◆ **Provided records**
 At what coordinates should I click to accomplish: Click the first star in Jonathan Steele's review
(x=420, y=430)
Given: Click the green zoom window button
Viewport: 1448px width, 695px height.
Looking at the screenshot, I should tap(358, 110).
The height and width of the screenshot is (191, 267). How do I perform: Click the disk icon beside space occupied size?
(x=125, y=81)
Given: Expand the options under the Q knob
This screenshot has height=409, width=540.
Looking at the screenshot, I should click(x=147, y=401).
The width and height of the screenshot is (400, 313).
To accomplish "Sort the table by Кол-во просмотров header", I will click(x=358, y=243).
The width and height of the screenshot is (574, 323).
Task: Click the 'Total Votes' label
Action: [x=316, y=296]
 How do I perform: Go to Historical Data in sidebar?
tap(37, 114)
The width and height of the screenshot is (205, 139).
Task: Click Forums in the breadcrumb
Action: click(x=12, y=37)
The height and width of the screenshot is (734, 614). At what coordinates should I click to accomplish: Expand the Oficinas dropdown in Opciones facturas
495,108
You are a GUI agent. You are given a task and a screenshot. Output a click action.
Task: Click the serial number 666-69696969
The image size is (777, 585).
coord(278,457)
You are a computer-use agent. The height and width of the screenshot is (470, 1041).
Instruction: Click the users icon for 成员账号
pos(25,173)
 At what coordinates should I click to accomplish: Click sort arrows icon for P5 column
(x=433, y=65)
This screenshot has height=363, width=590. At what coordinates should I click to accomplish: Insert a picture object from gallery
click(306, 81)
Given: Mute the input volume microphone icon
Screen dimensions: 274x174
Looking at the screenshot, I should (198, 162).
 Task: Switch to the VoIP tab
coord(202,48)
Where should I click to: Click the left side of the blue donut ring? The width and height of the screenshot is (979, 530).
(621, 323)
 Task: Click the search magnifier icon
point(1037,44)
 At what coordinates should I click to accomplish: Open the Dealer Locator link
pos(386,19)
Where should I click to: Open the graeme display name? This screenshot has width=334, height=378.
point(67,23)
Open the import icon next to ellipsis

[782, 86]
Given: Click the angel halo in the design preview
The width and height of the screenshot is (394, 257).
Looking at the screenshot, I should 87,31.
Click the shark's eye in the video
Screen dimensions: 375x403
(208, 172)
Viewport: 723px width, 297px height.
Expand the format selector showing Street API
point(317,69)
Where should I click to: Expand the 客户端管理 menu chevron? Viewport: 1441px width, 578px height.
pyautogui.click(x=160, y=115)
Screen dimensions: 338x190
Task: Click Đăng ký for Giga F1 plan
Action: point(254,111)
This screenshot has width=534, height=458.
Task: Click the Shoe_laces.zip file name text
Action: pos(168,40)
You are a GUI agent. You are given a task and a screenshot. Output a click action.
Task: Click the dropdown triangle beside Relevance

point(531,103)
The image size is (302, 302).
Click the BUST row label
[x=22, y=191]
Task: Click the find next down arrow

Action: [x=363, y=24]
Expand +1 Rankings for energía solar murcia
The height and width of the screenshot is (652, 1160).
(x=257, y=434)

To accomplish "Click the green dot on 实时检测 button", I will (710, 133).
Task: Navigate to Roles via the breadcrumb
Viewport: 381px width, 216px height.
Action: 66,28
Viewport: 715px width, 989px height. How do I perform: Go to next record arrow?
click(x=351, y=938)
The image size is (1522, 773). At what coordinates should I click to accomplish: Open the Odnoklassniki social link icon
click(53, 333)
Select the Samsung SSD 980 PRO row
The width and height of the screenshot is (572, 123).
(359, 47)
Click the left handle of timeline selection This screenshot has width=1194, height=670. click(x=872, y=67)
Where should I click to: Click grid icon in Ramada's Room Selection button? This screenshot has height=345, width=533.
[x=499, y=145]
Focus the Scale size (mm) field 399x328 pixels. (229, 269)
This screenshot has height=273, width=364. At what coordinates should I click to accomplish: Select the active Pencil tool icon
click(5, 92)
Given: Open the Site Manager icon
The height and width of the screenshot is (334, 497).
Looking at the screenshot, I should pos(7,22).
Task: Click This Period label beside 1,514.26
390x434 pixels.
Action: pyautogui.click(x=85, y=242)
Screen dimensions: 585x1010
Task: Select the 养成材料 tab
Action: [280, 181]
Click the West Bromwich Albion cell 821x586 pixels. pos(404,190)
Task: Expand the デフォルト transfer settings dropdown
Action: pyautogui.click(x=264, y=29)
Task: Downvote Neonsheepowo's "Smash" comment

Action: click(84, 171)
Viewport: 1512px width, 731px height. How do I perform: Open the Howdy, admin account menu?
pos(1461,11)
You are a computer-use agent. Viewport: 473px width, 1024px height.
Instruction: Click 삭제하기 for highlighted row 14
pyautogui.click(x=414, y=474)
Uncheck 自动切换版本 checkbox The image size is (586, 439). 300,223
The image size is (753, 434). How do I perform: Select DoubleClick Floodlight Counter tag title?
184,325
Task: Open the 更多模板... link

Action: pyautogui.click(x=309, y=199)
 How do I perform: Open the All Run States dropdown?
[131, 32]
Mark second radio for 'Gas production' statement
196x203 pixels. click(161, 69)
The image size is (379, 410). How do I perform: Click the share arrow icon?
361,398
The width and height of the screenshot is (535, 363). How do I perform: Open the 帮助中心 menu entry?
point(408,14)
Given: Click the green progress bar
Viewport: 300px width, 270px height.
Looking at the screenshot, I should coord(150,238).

◆ **Problem to solve**
Your task is to repeat the data exactly; please include every line.

◆ **Exercise solution**
 At what coordinates should I click to accomplish: Click the first star in Jonathan Steele's review
(x=420, y=430)
Given: Click the green zoom window button
Viewport: 1448px width, 695px height.
Looking at the screenshot, I should tap(358, 110).
The height and width of the screenshot is (191, 267). How do I perform: Click the disk icon beside space occupied size?
(x=125, y=81)
Given: Expand the options under the Q knob
This screenshot has height=409, width=540.
Looking at the screenshot, I should click(x=147, y=401).
The width and height of the screenshot is (400, 313).
To accomplish "Sort the table by Кол-во просмотров header", I will click(x=358, y=243).
The width and height of the screenshot is (574, 323).
Task: Click the 'Total Votes' label
Action: [x=316, y=296]
 How do I perform: Go to Historical Data in sidebar?
tap(37, 114)
The width and height of the screenshot is (205, 139).
Task: Click Forums in the breadcrumb
Action: click(x=12, y=37)
The height and width of the screenshot is (734, 614). At what coordinates should I click to accomplish: Expand the Oficinas dropdown in Opciones facturas
495,108
You are a GUI agent. You are given a task and a screenshot. Output a click action.
Task: Click the serial number 666-69696969
The image size is (777, 585).
coord(278,457)
You are a computer-use agent. The height and width of the screenshot is (470, 1041).
Instruction: Click the users icon for 成员账号
pos(25,173)
 At what coordinates should I click to accomplish: Click sort arrows icon for P5 column
(x=433, y=65)
This screenshot has height=363, width=590. At what coordinates should I click to accomplish: Insert a picture object from gallery
click(306, 81)
Given: Mute the input volume microphone icon
Screen dimensions: 274x174
Looking at the screenshot, I should (198, 162).
 Task: Switch to the VoIP tab
coord(202,48)
Where should I click to: Click the left side of the blue donut ring? The width and height of the screenshot is (979, 530).
(621, 323)
 Task: Click the search magnifier icon
point(1037,44)
 At what coordinates should I click to accomplish: Open the Dealer Locator link
pos(386,19)
Where should I click to: Open the graeme display name? This screenshot has width=334, height=378.
point(67,23)
Open the import icon next to ellipsis

[782, 86]
Given: Click the angel halo in the design preview
The width and height of the screenshot is (394, 257).
Looking at the screenshot, I should 87,31.
Click the shark's eye in the video
Screen dimensions: 375x403
(208, 172)
Viewport: 723px width, 297px height.
Expand the format selector showing Street API
point(317,69)
Where should I click to: Expand the 客户端管理 menu chevron? Viewport: 1441px width, 578px height.
pyautogui.click(x=160, y=115)
Screen dimensions: 338x190
Task: Click Đăng ký for Giga F1 plan
Action: point(254,111)
This screenshot has width=534, height=458.
Task: Click the Shoe_laces.zip file name text
Action: pos(168,40)
You are a GUI agent. You are given a task and a screenshot. Output a click action.
Task: Click the dropdown triangle beside Relevance

point(531,103)
The image size is (302, 302).
Click the BUST row label
[x=22, y=191]
Task: Click the find next down arrow

Action: [x=363, y=24]
Expand +1 Rankings for energía solar murcia
The height and width of the screenshot is (652, 1160).
(x=257, y=434)

To accomplish "Click the green dot on 实时检测 button", I will (710, 133).
Task: Navigate to Roles via the breadcrumb
Viewport: 381px width, 216px height.
Action: 66,28
Viewport: 715px width, 989px height. How do I perform: Go to next record arrow?
click(x=351, y=938)
The image size is (1522, 773). At what coordinates should I click to accomplish: Open the Odnoklassniki social link icon
click(53, 333)
Select the Samsung SSD 980 PRO row
The width and height of the screenshot is (572, 123).
(359, 47)
Click the left handle of timeline selection This screenshot has width=1194, height=670. click(x=872, y=67)
Where should I click to: Click grid icon in Ramada's Room Selection button? This screenshot has height=345, width=533.
[x=499, y=145]
Focus the Scale size (mm) field 399x328 pixels. (229, 269)
This screenshot has height=273, width=364. At what coordinates should I click to accomplish: Select the active Pencil tool icon
click(5, 92)
Given: Open the Site Manager icon
The height and width of the screenshot is (334, 497).
Looking at the screenshot, I should pos(7,22).
Task: Click This Period label beside 1,514.26
390x434 pixels.
Action: pyautogui.click(x=85, y=242)
Screen dimensions: 585x1010
Task: Select the 养成材料 tab
Action: [280, 181]
Click the West Bromwich Albion cell 821x586 pixels. pos(404,190)
Task: Expand the デフォルト transfer settings dropdown
Action: pyautogui.click(x=264, y=29)
Task: Downvote Neonsheepowo's "Smash" comment

Action: click(84, 171)
Viewport: 1512px width, 731px height. How do I perform: Open the Howdy, admin account menu?
pos(1461,11)
You are a computer-use agent. Viewport: 473px width, 1024px height.
Instruction: Click 삭제하기 for highlighted row 14
pyautogui.click(x=414, y=474)
Uncheck 自动切换版本 checkbox The image size is (586, 439). 300,223
The image size is (753, 434). How do I perform: Select DoubleClick Floodlight Counter tag title?
184,325
Task: Open the 更多模板... link

Action: pyautogui.click(x=309, y=199)
 How do I perform: Open the All Run States dropdown?
[131, 32]
Mark second radio for 'Gas production' statement
196x203 pixels. click(161, 69)
The image size is (379, 410). How do I perform: Click the share arrow icon?
361,398
The width and height of the screenshot is (535, 363). How do I perform: Open the 帮助中心 menu entry?
point(408,14)
Given: Click the green progress bar
Viewport: 300px width, 270px height.
Looking at the screenshot, I should coord(150,238).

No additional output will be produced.